**Extracted material**
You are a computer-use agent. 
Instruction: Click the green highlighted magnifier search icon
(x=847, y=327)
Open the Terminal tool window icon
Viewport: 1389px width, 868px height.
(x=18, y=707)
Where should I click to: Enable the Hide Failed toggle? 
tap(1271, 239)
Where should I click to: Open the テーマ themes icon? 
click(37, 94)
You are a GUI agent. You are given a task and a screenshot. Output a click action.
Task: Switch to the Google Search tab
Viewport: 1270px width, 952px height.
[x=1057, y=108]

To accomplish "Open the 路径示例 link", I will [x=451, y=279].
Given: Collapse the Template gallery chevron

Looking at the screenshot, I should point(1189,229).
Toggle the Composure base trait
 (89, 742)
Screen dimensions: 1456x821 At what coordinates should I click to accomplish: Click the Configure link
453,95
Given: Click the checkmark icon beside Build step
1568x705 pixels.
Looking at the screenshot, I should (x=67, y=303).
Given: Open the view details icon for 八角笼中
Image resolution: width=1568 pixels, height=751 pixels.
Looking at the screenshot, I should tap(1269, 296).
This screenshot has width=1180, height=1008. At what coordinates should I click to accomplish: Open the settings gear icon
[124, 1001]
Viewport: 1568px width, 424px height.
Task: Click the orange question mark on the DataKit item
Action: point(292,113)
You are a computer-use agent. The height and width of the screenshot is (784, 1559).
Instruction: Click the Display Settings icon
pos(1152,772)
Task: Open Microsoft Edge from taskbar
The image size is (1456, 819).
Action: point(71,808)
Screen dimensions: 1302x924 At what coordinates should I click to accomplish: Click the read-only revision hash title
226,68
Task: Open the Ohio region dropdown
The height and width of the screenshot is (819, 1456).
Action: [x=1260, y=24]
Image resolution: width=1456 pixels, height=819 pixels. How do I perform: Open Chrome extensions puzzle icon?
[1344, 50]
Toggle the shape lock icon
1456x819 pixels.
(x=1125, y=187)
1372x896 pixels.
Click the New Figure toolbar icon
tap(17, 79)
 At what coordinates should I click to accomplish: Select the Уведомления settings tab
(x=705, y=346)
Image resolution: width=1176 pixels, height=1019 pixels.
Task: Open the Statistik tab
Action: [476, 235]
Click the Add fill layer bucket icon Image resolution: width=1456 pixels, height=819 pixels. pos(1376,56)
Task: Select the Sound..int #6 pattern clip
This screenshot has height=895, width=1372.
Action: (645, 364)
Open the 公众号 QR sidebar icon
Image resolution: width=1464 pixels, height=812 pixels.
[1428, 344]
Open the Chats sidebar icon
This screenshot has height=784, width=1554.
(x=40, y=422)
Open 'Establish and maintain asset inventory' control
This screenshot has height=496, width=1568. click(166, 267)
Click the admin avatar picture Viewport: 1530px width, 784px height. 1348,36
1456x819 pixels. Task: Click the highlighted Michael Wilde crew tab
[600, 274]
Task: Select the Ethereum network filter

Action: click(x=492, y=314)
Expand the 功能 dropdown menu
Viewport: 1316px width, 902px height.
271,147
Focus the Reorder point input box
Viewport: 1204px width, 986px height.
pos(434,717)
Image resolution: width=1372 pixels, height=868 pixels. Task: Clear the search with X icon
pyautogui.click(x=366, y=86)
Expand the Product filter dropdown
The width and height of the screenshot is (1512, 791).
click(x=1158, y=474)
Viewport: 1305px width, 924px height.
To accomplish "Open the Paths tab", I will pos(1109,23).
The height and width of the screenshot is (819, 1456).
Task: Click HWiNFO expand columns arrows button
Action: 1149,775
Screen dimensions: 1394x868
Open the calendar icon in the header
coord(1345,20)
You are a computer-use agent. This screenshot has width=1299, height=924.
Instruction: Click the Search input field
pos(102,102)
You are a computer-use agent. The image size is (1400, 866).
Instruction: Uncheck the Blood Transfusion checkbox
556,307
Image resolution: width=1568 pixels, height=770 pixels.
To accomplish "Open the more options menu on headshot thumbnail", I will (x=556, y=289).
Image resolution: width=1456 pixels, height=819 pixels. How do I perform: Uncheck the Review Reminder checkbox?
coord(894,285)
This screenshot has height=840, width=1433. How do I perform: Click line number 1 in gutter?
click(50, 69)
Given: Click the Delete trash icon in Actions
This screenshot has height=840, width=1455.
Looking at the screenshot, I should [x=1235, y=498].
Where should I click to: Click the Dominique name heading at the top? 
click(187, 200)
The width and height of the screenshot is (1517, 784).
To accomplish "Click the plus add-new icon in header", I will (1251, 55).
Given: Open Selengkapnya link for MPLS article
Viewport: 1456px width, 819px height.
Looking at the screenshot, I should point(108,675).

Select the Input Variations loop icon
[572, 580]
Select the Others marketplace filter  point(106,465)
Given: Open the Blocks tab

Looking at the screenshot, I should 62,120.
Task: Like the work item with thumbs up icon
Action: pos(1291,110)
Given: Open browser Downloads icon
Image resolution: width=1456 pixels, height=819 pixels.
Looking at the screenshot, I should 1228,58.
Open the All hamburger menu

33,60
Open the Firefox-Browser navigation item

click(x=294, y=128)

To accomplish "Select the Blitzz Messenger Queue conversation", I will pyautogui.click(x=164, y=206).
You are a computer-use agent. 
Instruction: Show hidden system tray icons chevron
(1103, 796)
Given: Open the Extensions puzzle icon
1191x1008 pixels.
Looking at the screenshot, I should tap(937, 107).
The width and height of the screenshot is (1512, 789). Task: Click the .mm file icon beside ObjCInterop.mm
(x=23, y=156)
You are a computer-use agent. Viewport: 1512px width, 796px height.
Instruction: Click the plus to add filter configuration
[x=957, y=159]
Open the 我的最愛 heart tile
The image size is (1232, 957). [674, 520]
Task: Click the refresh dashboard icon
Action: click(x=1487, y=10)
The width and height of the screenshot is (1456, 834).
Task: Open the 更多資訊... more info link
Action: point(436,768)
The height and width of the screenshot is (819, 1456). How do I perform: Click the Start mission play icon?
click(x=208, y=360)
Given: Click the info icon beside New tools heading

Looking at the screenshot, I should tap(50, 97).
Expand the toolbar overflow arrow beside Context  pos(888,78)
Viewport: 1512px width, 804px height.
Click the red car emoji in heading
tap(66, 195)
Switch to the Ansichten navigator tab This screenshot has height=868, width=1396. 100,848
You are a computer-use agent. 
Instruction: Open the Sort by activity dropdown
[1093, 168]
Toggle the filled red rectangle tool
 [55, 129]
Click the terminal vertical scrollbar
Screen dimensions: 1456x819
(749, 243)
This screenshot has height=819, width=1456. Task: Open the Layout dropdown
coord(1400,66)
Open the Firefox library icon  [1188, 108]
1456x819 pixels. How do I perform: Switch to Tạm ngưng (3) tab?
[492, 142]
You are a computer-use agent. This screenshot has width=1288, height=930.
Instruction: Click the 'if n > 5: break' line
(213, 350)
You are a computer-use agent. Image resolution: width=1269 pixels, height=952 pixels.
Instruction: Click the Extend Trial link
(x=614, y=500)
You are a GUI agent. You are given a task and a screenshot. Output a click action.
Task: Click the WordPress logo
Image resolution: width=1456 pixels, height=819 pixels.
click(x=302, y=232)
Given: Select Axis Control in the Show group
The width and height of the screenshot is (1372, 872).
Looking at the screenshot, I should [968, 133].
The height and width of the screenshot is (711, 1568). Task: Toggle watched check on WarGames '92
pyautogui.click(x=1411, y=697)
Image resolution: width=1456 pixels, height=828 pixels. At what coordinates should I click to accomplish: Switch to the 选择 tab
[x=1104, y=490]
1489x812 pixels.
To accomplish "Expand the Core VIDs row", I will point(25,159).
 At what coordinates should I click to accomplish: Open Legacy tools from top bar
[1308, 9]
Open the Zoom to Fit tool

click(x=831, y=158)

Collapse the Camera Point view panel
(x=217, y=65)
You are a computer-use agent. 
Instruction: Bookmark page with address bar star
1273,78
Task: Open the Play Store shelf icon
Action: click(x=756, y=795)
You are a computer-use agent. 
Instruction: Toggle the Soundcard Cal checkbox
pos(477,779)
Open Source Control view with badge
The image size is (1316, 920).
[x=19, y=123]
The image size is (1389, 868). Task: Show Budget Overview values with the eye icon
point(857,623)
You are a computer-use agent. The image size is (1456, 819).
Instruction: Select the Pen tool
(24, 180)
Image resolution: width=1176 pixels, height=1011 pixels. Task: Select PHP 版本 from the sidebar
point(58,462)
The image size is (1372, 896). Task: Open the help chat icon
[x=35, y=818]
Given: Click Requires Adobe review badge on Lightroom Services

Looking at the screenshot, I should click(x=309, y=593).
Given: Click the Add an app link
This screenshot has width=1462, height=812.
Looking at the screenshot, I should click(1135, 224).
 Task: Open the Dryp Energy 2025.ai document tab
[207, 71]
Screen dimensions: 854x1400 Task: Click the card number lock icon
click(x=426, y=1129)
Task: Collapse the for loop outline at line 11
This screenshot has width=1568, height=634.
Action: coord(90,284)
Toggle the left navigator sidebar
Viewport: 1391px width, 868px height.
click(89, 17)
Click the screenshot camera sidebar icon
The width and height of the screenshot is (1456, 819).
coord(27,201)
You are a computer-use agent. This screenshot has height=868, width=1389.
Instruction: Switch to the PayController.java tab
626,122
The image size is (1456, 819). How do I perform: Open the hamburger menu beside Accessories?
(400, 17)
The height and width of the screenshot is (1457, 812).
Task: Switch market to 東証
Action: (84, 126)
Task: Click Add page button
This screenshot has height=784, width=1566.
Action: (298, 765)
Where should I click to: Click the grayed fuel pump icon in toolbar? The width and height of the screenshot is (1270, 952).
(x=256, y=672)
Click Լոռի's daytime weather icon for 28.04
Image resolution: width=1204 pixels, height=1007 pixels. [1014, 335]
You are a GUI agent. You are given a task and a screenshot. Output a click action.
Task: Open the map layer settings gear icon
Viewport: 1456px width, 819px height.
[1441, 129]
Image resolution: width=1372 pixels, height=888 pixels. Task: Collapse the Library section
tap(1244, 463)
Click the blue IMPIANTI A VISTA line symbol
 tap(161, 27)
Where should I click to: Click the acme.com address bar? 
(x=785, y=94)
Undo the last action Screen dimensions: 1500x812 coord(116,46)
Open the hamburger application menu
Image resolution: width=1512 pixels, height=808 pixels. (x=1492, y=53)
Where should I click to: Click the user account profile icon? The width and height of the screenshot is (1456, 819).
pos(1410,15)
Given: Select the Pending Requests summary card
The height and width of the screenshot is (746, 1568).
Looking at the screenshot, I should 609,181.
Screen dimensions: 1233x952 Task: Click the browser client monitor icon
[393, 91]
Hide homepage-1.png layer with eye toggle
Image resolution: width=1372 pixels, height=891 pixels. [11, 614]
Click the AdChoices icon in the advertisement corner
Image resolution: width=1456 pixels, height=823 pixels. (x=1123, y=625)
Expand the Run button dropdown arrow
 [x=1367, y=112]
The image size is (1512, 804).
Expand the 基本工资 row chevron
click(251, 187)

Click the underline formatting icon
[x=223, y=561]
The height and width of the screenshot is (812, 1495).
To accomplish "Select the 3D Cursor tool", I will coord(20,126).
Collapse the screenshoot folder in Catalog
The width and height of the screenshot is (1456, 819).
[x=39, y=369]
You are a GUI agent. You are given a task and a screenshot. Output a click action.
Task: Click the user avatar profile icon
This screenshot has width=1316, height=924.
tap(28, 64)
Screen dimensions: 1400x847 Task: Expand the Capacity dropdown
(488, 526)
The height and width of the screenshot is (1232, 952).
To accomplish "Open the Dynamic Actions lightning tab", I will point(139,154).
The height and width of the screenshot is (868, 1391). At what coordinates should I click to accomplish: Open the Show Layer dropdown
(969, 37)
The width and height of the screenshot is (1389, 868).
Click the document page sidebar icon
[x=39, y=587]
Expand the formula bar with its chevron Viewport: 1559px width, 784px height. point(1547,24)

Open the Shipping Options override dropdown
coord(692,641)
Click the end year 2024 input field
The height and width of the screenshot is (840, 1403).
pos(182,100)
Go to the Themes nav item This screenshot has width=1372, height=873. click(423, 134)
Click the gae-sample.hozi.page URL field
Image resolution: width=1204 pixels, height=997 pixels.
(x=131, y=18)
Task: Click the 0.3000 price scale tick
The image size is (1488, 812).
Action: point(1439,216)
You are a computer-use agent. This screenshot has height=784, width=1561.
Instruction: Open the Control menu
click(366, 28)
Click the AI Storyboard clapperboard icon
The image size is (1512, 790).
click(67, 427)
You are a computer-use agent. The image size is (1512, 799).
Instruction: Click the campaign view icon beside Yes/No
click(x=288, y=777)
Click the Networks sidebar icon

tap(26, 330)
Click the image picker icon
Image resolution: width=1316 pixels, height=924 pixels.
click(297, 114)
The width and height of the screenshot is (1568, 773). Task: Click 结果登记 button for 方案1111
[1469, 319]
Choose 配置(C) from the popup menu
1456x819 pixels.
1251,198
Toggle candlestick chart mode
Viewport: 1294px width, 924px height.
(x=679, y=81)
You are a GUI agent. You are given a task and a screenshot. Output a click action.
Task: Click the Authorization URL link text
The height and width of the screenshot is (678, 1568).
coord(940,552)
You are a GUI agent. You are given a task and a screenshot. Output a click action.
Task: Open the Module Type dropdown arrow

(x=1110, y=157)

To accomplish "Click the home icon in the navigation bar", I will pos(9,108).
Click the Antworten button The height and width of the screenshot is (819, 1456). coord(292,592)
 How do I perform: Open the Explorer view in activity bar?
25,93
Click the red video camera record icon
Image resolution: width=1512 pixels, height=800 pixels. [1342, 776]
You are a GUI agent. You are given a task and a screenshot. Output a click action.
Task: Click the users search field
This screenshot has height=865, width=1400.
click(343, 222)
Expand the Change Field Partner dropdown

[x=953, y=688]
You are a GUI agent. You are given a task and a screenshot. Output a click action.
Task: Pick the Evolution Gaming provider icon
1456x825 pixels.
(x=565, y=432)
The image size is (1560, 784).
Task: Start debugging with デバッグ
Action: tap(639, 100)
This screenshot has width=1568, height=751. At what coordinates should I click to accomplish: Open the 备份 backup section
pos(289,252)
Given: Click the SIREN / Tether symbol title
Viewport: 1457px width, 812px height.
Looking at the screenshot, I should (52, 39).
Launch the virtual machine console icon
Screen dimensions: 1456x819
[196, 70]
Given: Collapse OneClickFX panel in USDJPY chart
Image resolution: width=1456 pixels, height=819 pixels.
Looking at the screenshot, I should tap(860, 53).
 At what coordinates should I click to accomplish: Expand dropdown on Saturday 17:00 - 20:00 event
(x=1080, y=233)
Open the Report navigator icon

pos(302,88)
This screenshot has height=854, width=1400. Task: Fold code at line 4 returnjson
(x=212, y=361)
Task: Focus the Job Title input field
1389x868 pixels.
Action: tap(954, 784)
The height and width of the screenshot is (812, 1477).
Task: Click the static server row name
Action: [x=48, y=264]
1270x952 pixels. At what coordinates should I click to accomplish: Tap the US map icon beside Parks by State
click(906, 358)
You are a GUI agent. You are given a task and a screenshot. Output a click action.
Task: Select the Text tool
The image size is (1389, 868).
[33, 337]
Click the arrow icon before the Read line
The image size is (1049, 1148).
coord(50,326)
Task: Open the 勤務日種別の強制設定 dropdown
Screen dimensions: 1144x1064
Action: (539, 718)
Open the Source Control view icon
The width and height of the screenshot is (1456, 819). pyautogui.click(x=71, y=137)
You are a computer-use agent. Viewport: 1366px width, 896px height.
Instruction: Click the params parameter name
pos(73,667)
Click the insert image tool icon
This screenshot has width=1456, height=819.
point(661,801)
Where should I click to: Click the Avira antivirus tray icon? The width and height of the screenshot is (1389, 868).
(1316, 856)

**Activity**
Return each line of the listing that holds the string "chart".

**Task answer**
Toggle candlestick chart mode
Given: Collapse OneClickFX panel in USDJPY chart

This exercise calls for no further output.